ASSIGNED TASK -> Please transcribe the listing below with every word intact.

INPUT ->
********
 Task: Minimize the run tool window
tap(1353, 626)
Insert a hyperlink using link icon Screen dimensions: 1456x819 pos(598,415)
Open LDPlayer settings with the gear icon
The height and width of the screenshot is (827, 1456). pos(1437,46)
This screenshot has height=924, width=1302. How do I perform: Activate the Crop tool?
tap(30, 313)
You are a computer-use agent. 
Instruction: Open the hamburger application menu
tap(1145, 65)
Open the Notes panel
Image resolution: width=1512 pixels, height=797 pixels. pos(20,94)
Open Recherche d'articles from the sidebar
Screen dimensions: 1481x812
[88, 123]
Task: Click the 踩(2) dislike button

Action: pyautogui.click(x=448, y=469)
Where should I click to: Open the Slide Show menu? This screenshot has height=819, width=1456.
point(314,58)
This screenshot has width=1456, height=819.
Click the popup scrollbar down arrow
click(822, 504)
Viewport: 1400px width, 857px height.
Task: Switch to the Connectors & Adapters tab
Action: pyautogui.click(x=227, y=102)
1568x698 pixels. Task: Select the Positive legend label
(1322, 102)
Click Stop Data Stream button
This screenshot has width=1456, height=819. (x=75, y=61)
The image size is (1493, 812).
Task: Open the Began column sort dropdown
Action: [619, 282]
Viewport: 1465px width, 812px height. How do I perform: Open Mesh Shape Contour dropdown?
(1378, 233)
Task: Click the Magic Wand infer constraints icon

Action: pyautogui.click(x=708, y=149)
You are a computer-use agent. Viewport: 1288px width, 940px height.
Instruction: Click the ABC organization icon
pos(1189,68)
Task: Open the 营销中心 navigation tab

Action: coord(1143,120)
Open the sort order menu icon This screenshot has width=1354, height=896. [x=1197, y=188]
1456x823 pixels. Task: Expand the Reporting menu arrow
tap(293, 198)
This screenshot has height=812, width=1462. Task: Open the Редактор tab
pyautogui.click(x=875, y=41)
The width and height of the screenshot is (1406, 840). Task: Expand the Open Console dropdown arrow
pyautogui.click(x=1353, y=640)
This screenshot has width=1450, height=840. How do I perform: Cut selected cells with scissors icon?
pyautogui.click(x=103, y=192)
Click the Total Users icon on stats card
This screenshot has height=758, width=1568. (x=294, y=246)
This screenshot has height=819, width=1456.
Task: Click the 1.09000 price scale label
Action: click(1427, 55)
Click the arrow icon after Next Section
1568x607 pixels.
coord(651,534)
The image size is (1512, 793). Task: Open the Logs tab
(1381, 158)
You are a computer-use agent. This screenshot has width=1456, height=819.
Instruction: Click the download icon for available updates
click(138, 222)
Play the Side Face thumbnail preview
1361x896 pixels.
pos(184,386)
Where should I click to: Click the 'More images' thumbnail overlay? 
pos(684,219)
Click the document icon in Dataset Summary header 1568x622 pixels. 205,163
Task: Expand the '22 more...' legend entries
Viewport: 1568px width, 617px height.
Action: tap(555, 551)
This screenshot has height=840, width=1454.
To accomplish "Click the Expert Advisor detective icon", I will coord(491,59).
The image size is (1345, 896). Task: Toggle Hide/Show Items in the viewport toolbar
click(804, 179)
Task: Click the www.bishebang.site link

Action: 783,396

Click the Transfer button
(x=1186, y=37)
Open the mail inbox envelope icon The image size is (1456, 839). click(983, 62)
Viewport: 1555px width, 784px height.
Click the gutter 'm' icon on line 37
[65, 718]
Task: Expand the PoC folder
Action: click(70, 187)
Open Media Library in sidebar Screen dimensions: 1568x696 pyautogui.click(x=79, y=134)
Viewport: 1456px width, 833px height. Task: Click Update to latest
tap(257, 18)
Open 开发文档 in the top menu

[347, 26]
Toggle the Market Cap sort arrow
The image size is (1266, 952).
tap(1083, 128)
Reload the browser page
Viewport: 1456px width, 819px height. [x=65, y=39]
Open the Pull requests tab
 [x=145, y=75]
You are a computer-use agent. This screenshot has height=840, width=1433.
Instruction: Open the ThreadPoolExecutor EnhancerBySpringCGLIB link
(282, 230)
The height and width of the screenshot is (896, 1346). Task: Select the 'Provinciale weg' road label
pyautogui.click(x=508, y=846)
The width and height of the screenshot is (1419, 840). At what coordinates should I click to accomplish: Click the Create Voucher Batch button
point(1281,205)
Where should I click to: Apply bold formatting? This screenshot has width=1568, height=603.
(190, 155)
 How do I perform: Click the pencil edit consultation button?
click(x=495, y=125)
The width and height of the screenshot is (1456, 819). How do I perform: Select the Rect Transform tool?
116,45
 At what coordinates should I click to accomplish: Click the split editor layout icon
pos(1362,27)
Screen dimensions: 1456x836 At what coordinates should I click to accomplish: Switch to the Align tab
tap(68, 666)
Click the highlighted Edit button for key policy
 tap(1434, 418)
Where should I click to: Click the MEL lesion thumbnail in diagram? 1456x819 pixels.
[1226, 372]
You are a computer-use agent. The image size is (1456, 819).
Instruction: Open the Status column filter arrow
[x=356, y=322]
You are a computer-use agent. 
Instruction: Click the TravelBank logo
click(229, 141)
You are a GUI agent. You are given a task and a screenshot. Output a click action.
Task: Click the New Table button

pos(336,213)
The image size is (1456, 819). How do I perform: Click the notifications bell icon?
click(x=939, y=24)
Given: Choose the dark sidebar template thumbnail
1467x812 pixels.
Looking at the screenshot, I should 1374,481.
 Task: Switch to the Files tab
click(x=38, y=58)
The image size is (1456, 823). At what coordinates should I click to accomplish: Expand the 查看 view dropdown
********
OUTPUT OF THE TASK ->
 Task: Minimize the run tool window
tap(1353, 626)
Insert a hyperlink using link icon Screen dimensions: 1456x819 pos(598,415)
Open LDPlayer settings with the gear icon
The height and width of the screenshot is (827, 1456). pos(1437,46)
This screenshot has height=924, width=1302. How do I perform: Activate the Crop tool?
tap(30, 313)
You are a computer-use agent. 
Instruction: Open the hamburger application menu
tap(1145, 65)
Open the Notes panel
Image resolution: width=1512 pixels, height=797 pixels. pos(20,94)
Open Recherche d'articles from the sidebar
Screen dimensions: 1481x812
[88, 123]
Task: Click the 踩(2) dislike button

Action: pyautogui.click(x=448, y=469)
Where should I click to: Open the Slide Show menu? This screenshot has height=819, width=1456.
point(314,58)
This screenshot has width=1456, height=819.
Click the popup scrollbar down arrow
click(822, 504)
Viewport: 1400px width, 857px height.
Task: Switch to the Connectors & Adapters tab
Action: pyautogui.click(x=227, y=102)
1568x698 pixels. Task: Select the Positive legend label
(1322, 102)
Click Stop Data Stream button
This screenshot has width=1456, height=819. (x=75, y=61)
The image size is (1493, 812).
Task: Open the Began column sort dropdown
Action: [619, 282]
Viewport: 1465px width, 812px height. How do I perform: Open Mesh Shape Contour dropdown?
(1378, 233)
Task: Click the Magic Wand infer constraints icon

Action: pyautogui.click(x=708, y=149)
You are a computer-use agent. Viewport: 1288px width, 940px height.
Instruction: Click the ABC organization icon
pos(1189,68)
Task: Open the 营销中心 navigation tab

Action: coord(1143,120)
Open the sort order menu icon This screenshot has width=1354, height=896. [x=1197, y=188]
1456x823 pixels. Task: Expand the Reporting menu arrow
tap(293, 198)
This screenshot has height=812, width=1462. Task: Open the Редактор tab
pyautogui.click(x=875, y=41)
The width and height of the screenshot is (1406, 840). Task: Expand the Open Console dropdown arrow
pyautogui.click(x=1353, y=640)
This screenshot has width=1450, height=840. How do I perform: Cut selected cells with scissors icon?
pyautogui.click(x=103, y=192)
Click the Total Users icon on stats card
This screenshot has height=758, width=1568. (x=294, y=246)
This screenshot has height=819, width=1456.
Task: Click the 1.09000 price scale label
Action: click(1427, 55)
Click the arrow icon after Next Section
1568x607 pixels.
coord(651,534)
The image size is (1512, 793). Task: Open the Logs tab
(1381, 158)
You are a computer-use agent. This screenshot has width=1456, height=819.
Instruction: Click the download icon for available updates
click(138, 222)
Play the Side Face thumbnail preview
1361x896 pixels.
pos(184,386)
Where should I click to: Click the 'More images' thumbnail overlay? 
pos(684,219)
Click the document icon in Dataset Summary header 1568x622 pixels. 205,163
Task: Expand the '22 more...' legend entries
Viewport: 1568px width, 617px height.
Action: tap(555, 551)
This screenshot has height=840, width=1454.
To accomplish "Click the Expert Advisor detective icon", I will coord(491,59).
The image size is (1345, 896). Task: Toggle Hide/Show Items in the viewport toolbar
click(804, 179)
Task: Click the www.bishebang.site link

Action: 783,396

Click the Transfer button
(x=1186, y=37)
Open the mail inbox envelope icon The image size is (1456, 839). click(983, 62)
Viewport: 1555px width, 784px height.
Click the gutter 'm' icon on line 37
[65, 718]
Task: Expand the PoC folder
Action: click(70, 187)
Open Media Library in sidebar Screen dimensions: 1568x696 pyautogui.click(x=79, y=134)
Viewport: 1456px width, 833px height. Task: Click Update to latest
tap(257, 18)
Open 开发文档 in the top menu

[347, 26]
Toggle the Market Cap sort arrow
The image size is (1266, 952).
tap(1083, 128)
Reload the browser page
Viewport: 1456px width, 819px height. [x=65, y=39]
Open the Pull requests tab
 [x=145, y=75]
You are a computer-use agent. This screenshot has height=840, width=1433.
Instruction: Open the ThreadPoolExecutor EnhancerBySpringCGLIB link
(282, 230)
The height and width of the screenshot is (896, 1346). Task: Select the 'Provinciale weg' road label
pyautogui.click(x=508, y=846)
The width and height of the screenshot is (1419, 840). At what coordinates should I click to accomplish: Click the Create Voucher Batch button
point(1281,205)
Where should I click to: Apply bold formatting? This screenshot has width=1568, height=603.
(190, 155)
 How do I perform: Click the pencil edit consultation button?
click(x=495, y=125)
The width and height of the screenshot is (1456, 819). How do I perform: Select the Rect Transform tool?
116,45
 At what coordinates should I click to accomplish: Click the split editor layout icon
pos(1362,27)
Screen dimensions: 1456x836 At what coordinates should I click to accomplish: Switch to the Align tab
tap(68, 666)
Click the highlighted Edit button for key policy
 tap(1434, 418)
Where should I click to: Click the MEL lesion thumbnail in diagram? 1456x819 pixels.
[1226, 372]
You are a computer-use agent. The image size is (1456, 819).
Instruction: Open the Status column filter arrow
[x=356, y=322]
You are a computer-use agent. 
Instruction: Click the TravelBank logo
click(229, 141)
You are a GUI agent. You are given a task and a screenshot. Output a click action.
Task: Click the New Table button

pos(336,213)
The image size is (1456, 819). How do I perform: Click the notifications bell icon?
click(x=939, y=24)
Given: Choose the dark sidebar template thumbnail
1467x812 pixels.
Looking at the screenshot, I should 1374,481.
 Task: Switch to the Files tab
click(x=38, y=58)
The image size is (1456, 823). At what coordinates should I click to accomplish: Expand the 查看 view dropdown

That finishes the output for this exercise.